The Health Protection Agency is an independent body charged with protecting the health and well-being of everyone in England and Wales. Health protection includes preventing and controlling infectious diseases; reducing the adverse effects of chemical, microbiological and radiological hazards; and preparing for potential or emerging threats. HPA work against radiological hazards is in partnership with the National Radiological Protection Board. The Agency was set up in April 2003 to provide a single specialist organisation on which the National Health Service (NHS) the public, the government, and other bodies can depend for support and advice. HPA expertise is provided by specialist medical, nursing, technical and scientific staff, backed by administrative and support functions in a network of local and regional teams.

HPA Centre for Radiation, Chemicals and Environmental Hazards. The Health Protection Agency provides authoritative scientific and medical advice to the NHS and other bodies about the known health effects of chemicals, poisons and other environmental hazards, both in the event of chemical incidents and in relation to long-term consequences of low level, chronic exposure to chemicals and poisons. This advice covers clinical issues such as antidotes and medical treatment, protective equipment, decontamination, evacuation, and toxicological and epidemiological advice on the likely impact on public health. Guidance is available round-the-clock from medical toxicologists, clinical pharmacologists, environmental scientists, epidemiologists and other specialists. Some staff are based in the Agency’s Chemical Hazards and Poisons Division, which includes four specialist centres in Birmingham, Cardiff, London and Newcastle, and a head office in Chilton, Oxfordshire. Among the services provided are emergency response training and in-depth investigation to determine the impact of chemical contamination. The Agency advises doctors and nurses on the best way to manage patients who have been poisoned through a contract with the National Poisons Information Service (NPIS). From April 2005 the chemical centres of HPA will merge with the National Radiological Protection Board and together they will become the Centre for Radiation, Chemicals, and Environmental Hazards of the HPA.
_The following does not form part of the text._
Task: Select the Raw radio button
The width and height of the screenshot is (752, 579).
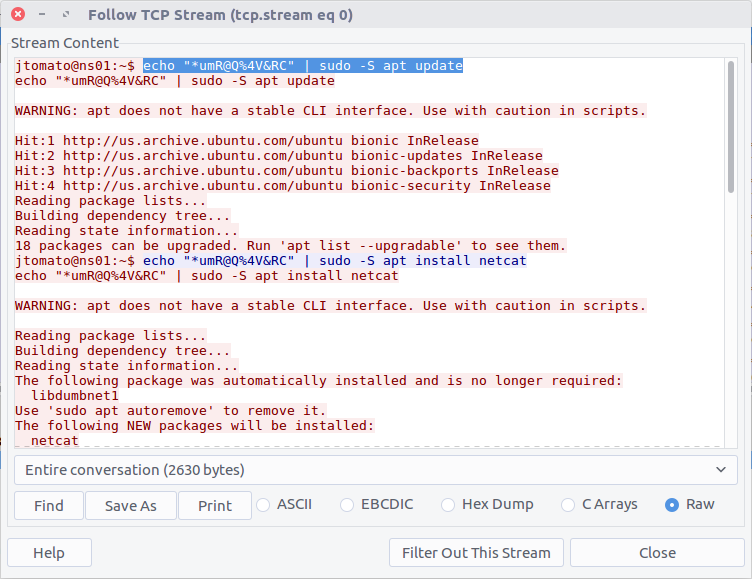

Dr Giovanni Leonardi is Consultant Environmental Epidemiologist at the Centre. Dr Michael Joffe is Head of Epidemiology. Their responsibility is in relation to the development of surveillance, tracking, and epidemiology programmes for identification and prevention of ill-health attributable to environmental hazards in England and Wales. Dr Leonardi is currently involved in several national and international environmental epidemiology studies, including on chronic exposure to carbon monoxide and neuropsychological outcomes (UK DH funded), on arsenic in drinking water and cancer (ASHRAM, EU funded), as well as studies estimating health impact of choices in industrial activity (Pollution in Urban Environment, EPSRC funded). Dr Joffe is working on several studies on factors affecting human fertility as well as health impact assessment.

HPA will contribute to WP 2.3 (health surveillance) and WP3.5 (Chemicals in household).